Serum hormone analysis was performed in adult non-synchronised LRH-1-KD mice. To determine the stage of the cycle, the vaginal epithelium was examined microscopically after autopsy. This indicated that 14 of 17 Dox-treated LRH-1-KD mice were in oestrus and three of 17 were in metoestrus. Of the 21 wild-type mice examined, two were in pro-oestrus, 10 were in oestrus, two were in metoestrus and seven were in dioestrus.
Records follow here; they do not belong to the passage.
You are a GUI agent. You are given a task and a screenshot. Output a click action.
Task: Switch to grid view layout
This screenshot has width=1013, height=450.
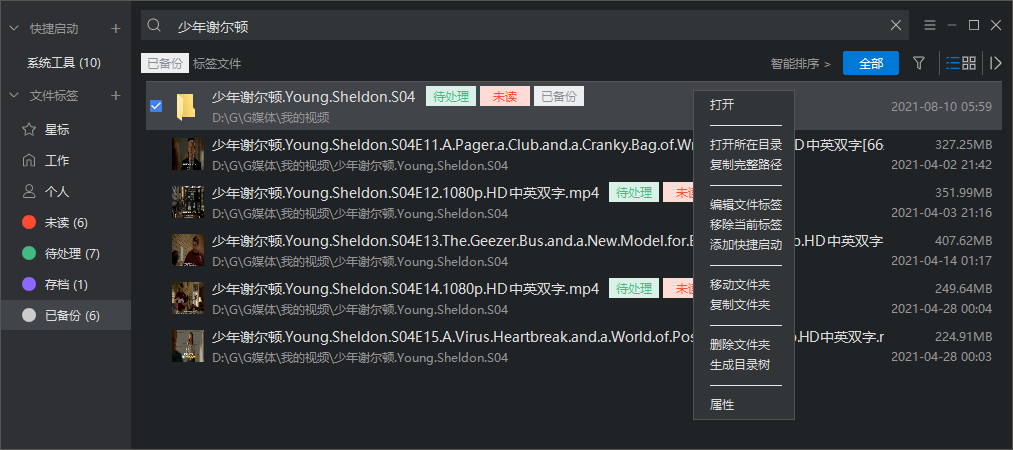click(x=969, y=63)
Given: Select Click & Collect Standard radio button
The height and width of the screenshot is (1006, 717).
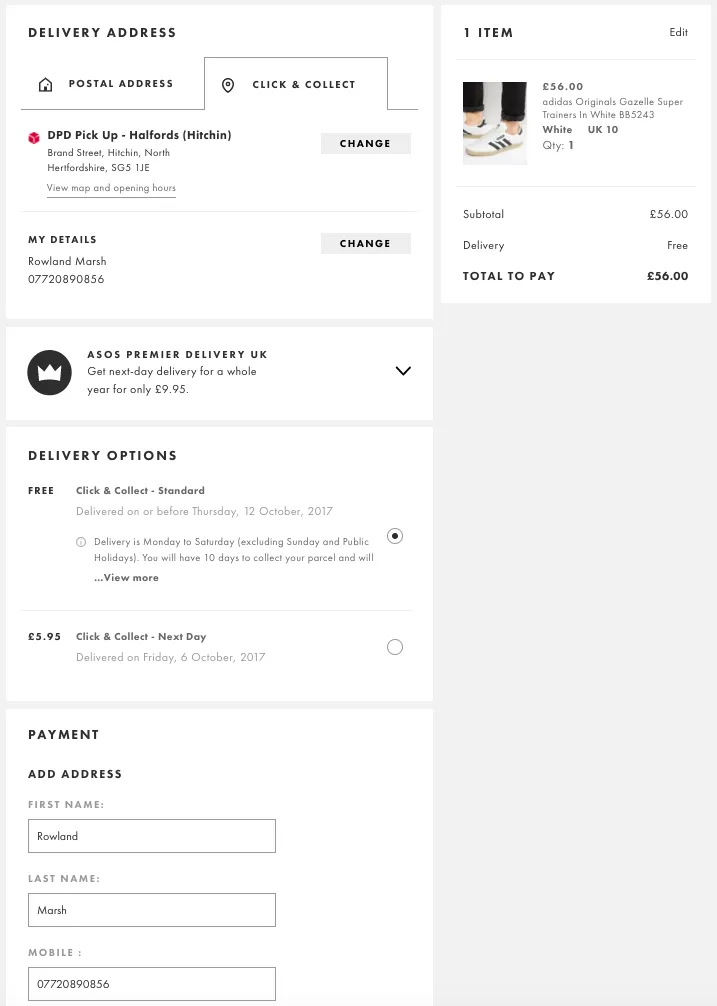Looking at the screenshot, I should (395, 536).
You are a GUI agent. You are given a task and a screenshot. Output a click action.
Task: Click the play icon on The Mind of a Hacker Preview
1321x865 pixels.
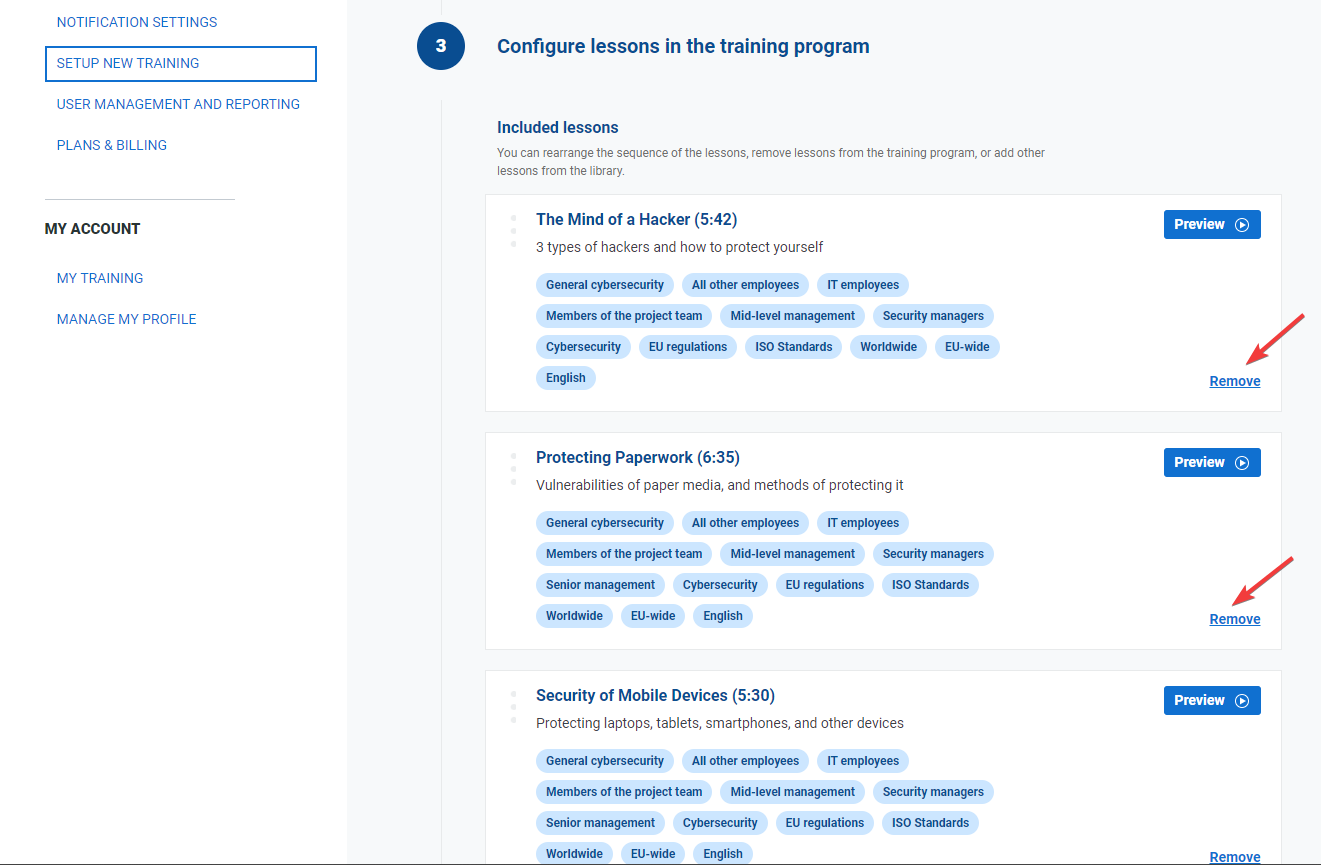(1242, 224)
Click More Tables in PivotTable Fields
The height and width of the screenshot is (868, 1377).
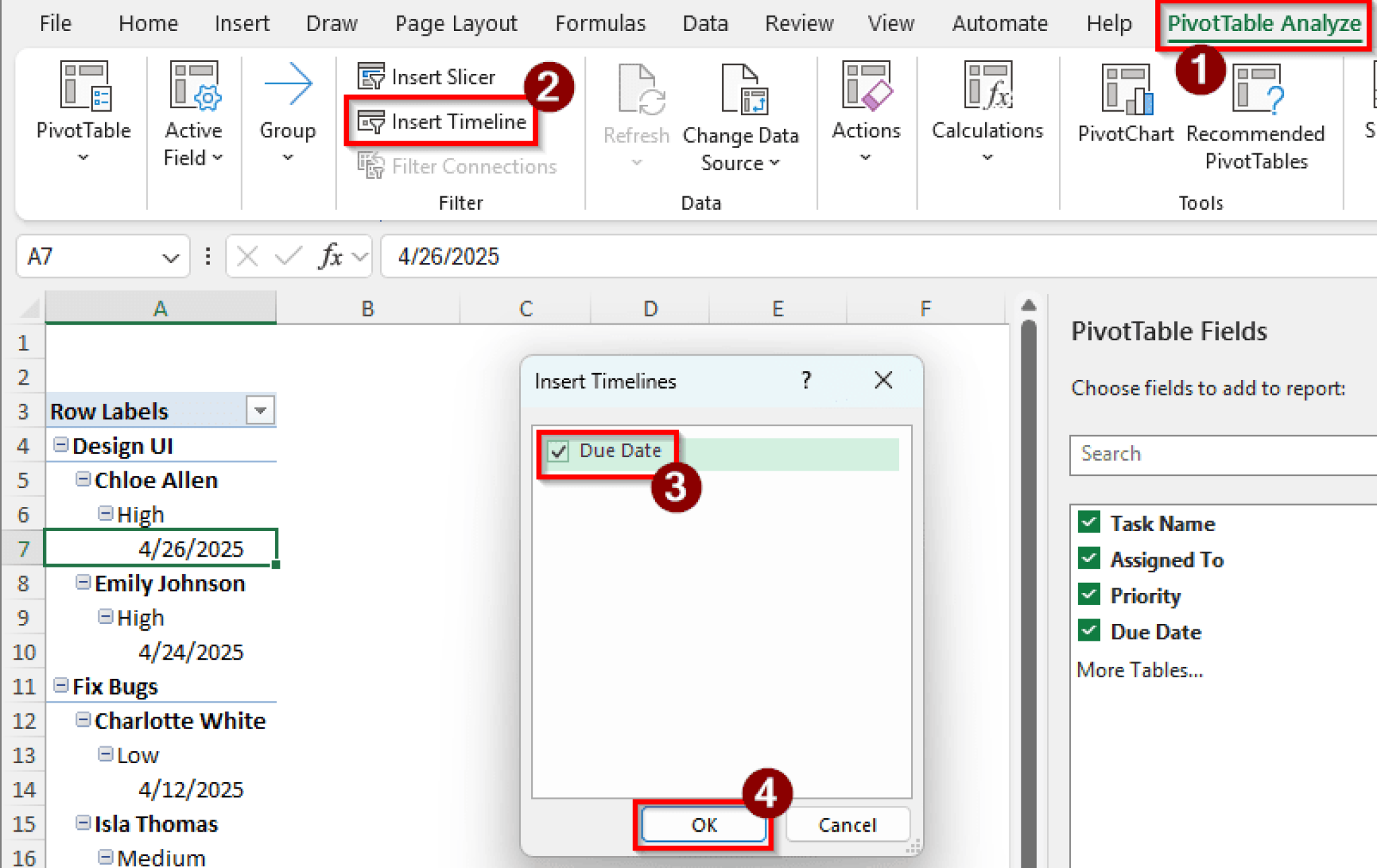click(x=1138, y=669)
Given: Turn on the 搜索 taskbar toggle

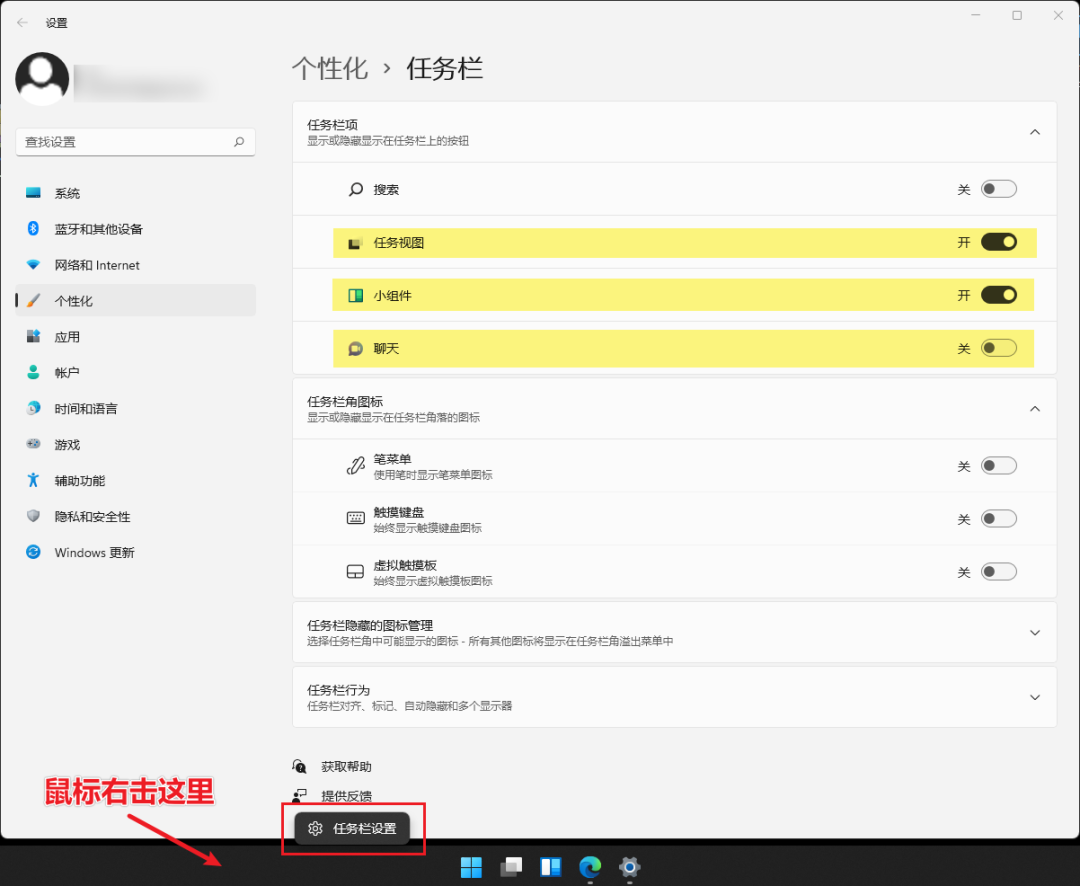Looking at the screenshot, I should (x=998, y=189).
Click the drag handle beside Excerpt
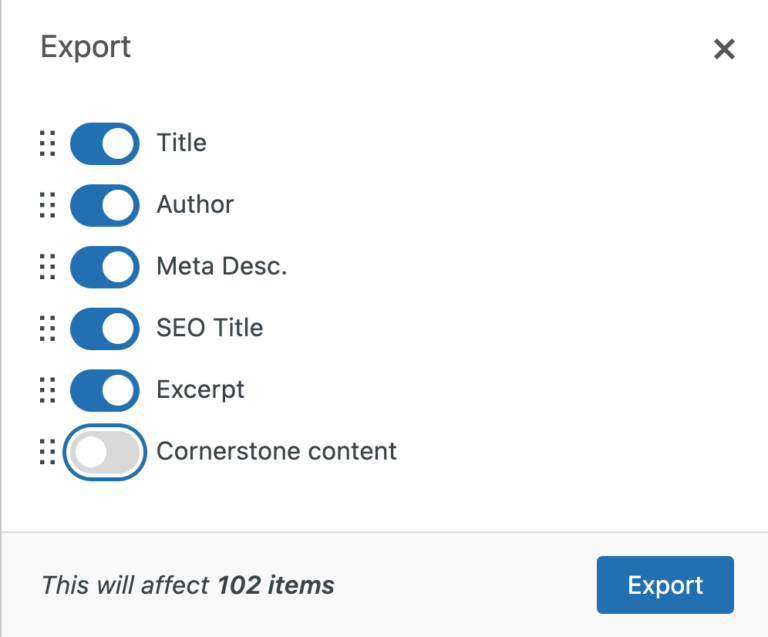Screen dimensions: 768x637 pyautogui.click(x=47, y=390)
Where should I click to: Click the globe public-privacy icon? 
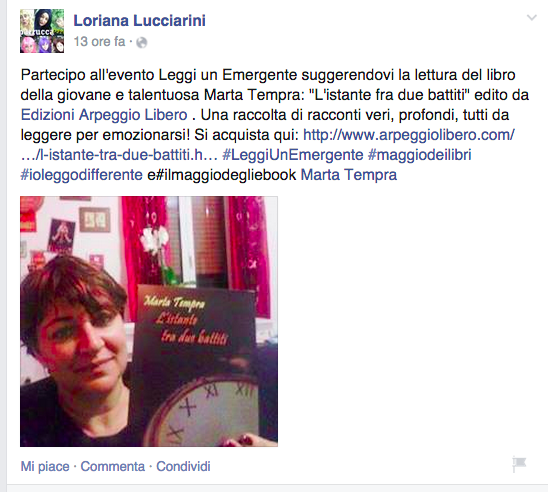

Comparison of serum hormone levels in mice that were in oestrus revealed significant reductions in serum progesterone levels in LRH-1-KD mice compared with Dox-treated wild-type mice (5.9 ± 0.9 vs 20.2 ± 7.7 nmol L−1, respectively; P < 0.05). Serum FSH levels were also reduced in LRH-1-KD mice compared with Dox-treated wild-type mice (0.74 ± 0.10 vs 1.45 ± 0.30 ng mL−1, respectively; P < 0.05). There were no significant differences between LRH-1-KD and Dox-treated wild-type mice in terms of LH (0.169 ± 0.035 vs 0.130 ± 0.048 ng mL−1, respectively) and oestradiol (34.9 ± 1.8 vs 43.4 ± 5.1 pmol L−1, respectively) concentrations.

Subsequently, we investigated whether the infertility phenotype of the LRH-1-KD mice could be rescued by ovarian hyperstimulation treatment of both adult and synchronised immature female LRH-1-KD mice. Adult mice were treated for 4 weeks with Dox or vehicle, after which ovulation was induced via s.c. injection of hCG. Although both wild-type mice treated with Dox and untreated transgenic LRH-1 shRNA mice contained oocytes in the oviduct 24 h after hCG injection, there was no ovulation observed in Dox-treated LRH-1-KD mice, with oocyte numbers in Dox-treated wild-type, untreated LRH-1-KD and Dox-treated LRH-1-KD mice of 6.2 ± 1.0, 6.3 ± 0.8 and 0 ± 0, respectively.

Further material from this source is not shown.